One wall remains – the foundry perimeter that used to be on your right as you came out of the away end and headed up Colombo Street. As doors in the wall, its bricked-up entrances aren’t on the level of H.G.Wells’ famous study on romance and practicality. But they’re as near to that question as most of us will ever get.
Flesh and wine
The days of the Baseball Hotel are long gone. This massive Victorian boozer, memorably described by one Palace fan as “full of hard Northerners drinking tar”, stood opposite one corner of the Baseball Ground. Other local favourites were the Grange and the Cambridge. Today we settled for the nearest pub we could find, the Merlin. This isn’t named after a wizard but a Rolls-Royce engine, built in Derby and used on Spitfires. It’s one of those Harvester-ish places full of kids and young men with really big beards, and families trying to order a meal and wondering why the place is so crowded.
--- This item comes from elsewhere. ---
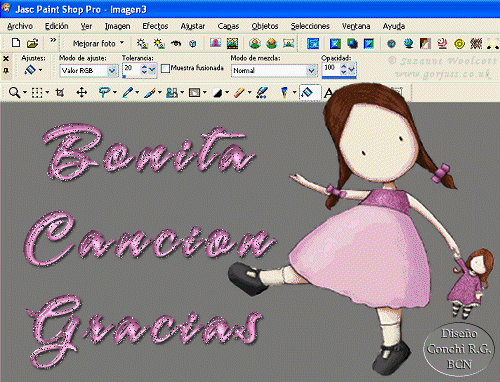Choose the Freehand Selection lasso tool
This screenshot has height=382, width=500.
[104, 92]
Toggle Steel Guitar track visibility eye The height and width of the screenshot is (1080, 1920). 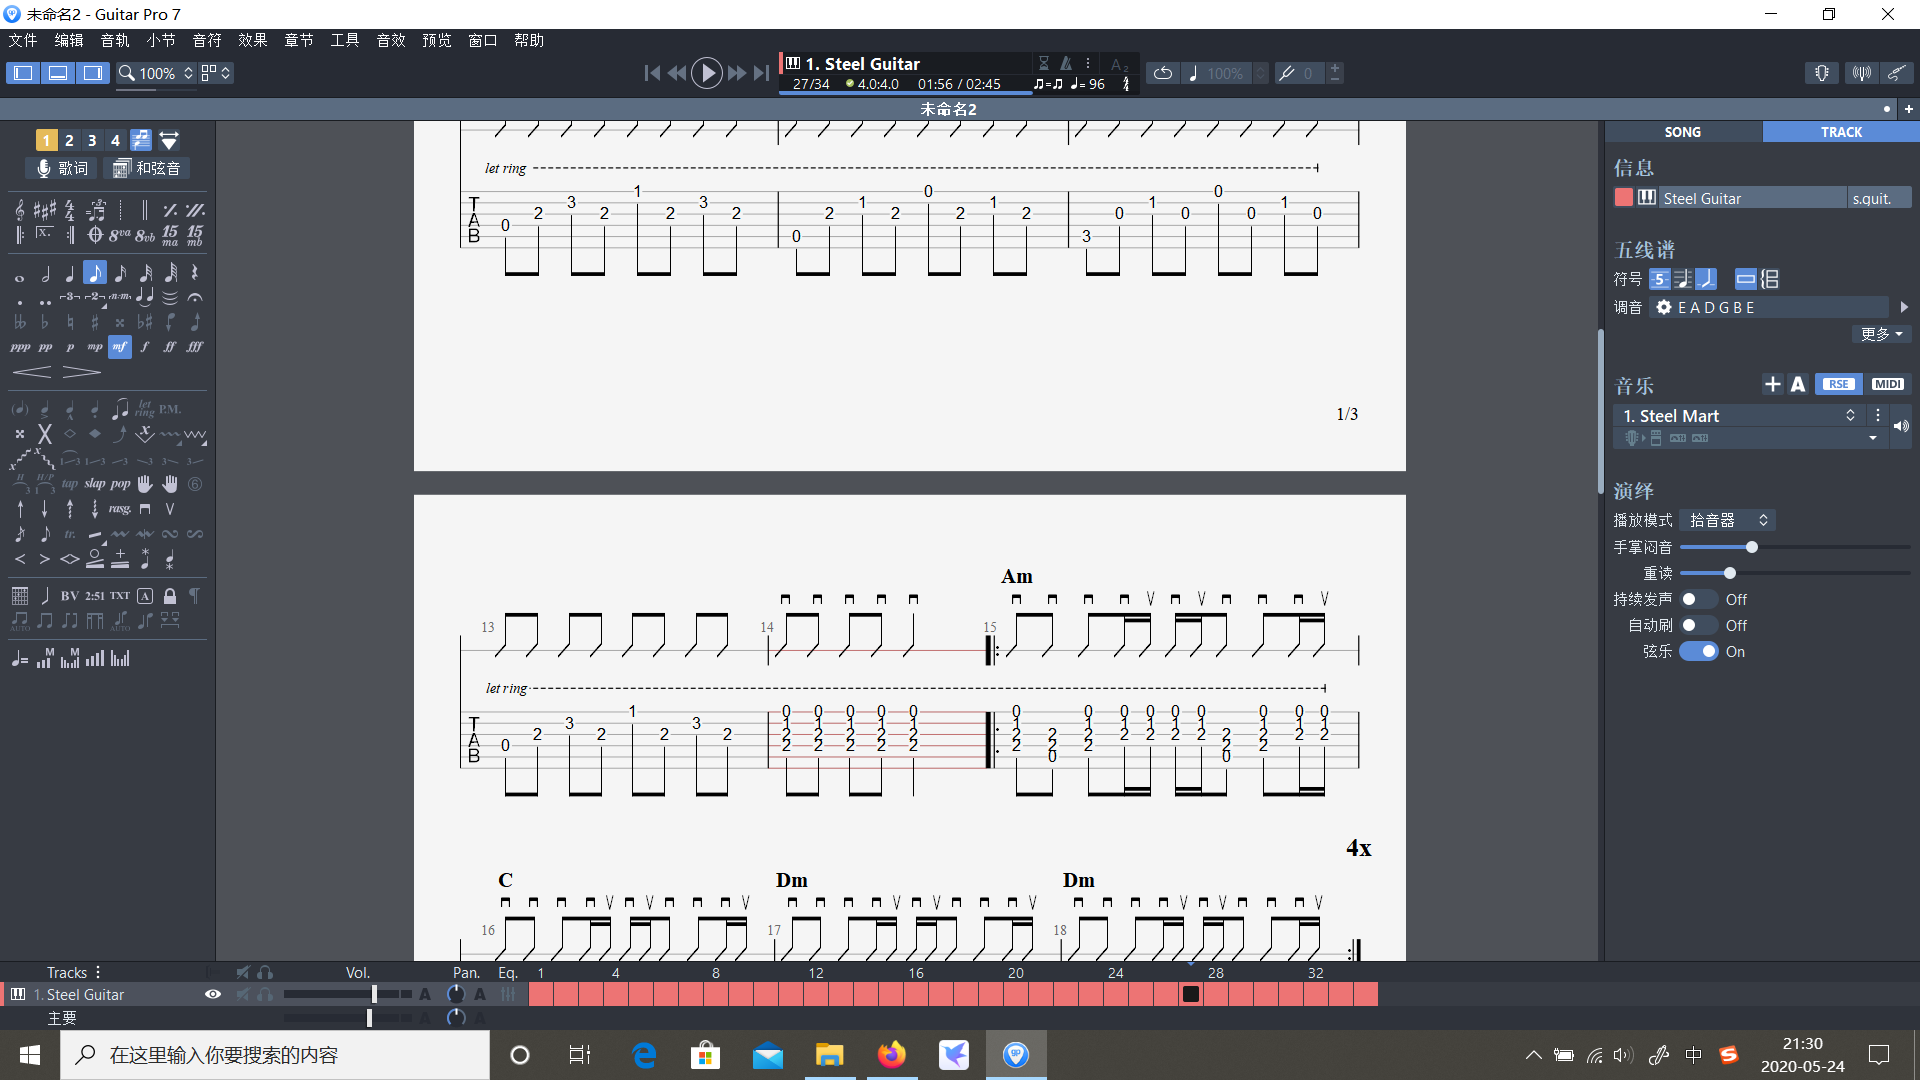[213, 994]
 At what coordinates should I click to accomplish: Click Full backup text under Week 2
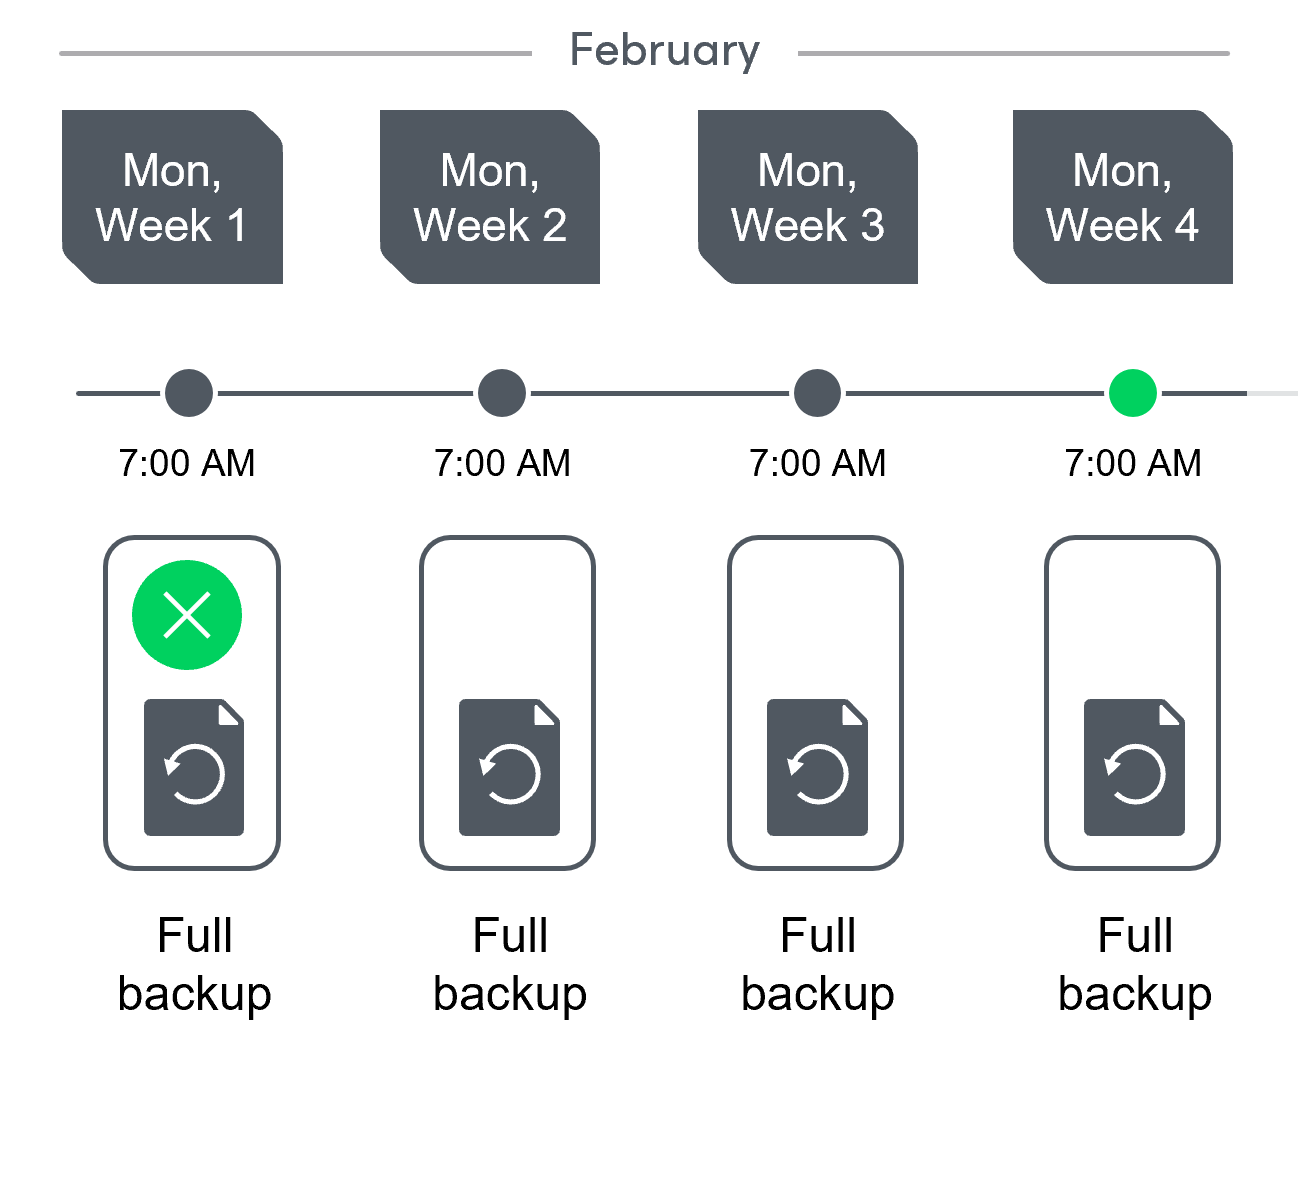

It was OK in a bland sort of way and we spent a pleasant hour nursing pints near the slide and the swings, surrounded by groups of middle-aged Derby supporters who looked as though they could tell you a few stories.
The food in the ground is reasonable, but by the time I’d parted with £4 for a pie (the dirty thieving bastards) I was so ravenous I could have eaten pretty much anything. So I also had a pork roll from a van on the way out, and that was pretty nice as well. (Always worth going to a food van after the game. They want to get rid of their stuff so you end up with bigger rations. I walked off with the best part of a pig and my own weight in stuffing.)
The match
Although both teams had won their opening matches, this stalemate suggested that neither will particularly trouble the top or bottom of the table. Derby were the more adventurous of the two and it seemed they’d got their noses in front when they won a penalty shortly before half-time. But Martin Waghorn hit his shot straight at Freddie Woodman, and that summed up the game. Other shots were saved or missed as time went on, with Waghorn again the most wasteful and Borja, Dyer and Surridge also snatching at chances. The likely lads behind us decamped to the bar and only reappeared at closing time. It was hard to blame them.
Teams and goals
Derby: Roos, Bogle (Lowe 54), Keogh, Clarke, Malone, Dowell, Huddlestone, Evans (Paterson 45), Jozefzoon (Marriott 80), Waghorn, Lawrence. Unused subs: Shinnie, Hamer, Bennett, Davies.
Swansea: Woodman, Roberts, van der Hoorn, Rodon, Bidwell, Fulton, Grimes, Dyer (Peterson 62), Celina, Kalulu (Dhanda 62), Baston (Surridge 68). Unused subs: Nordfeldt, Wilmot, Naughton, Byers.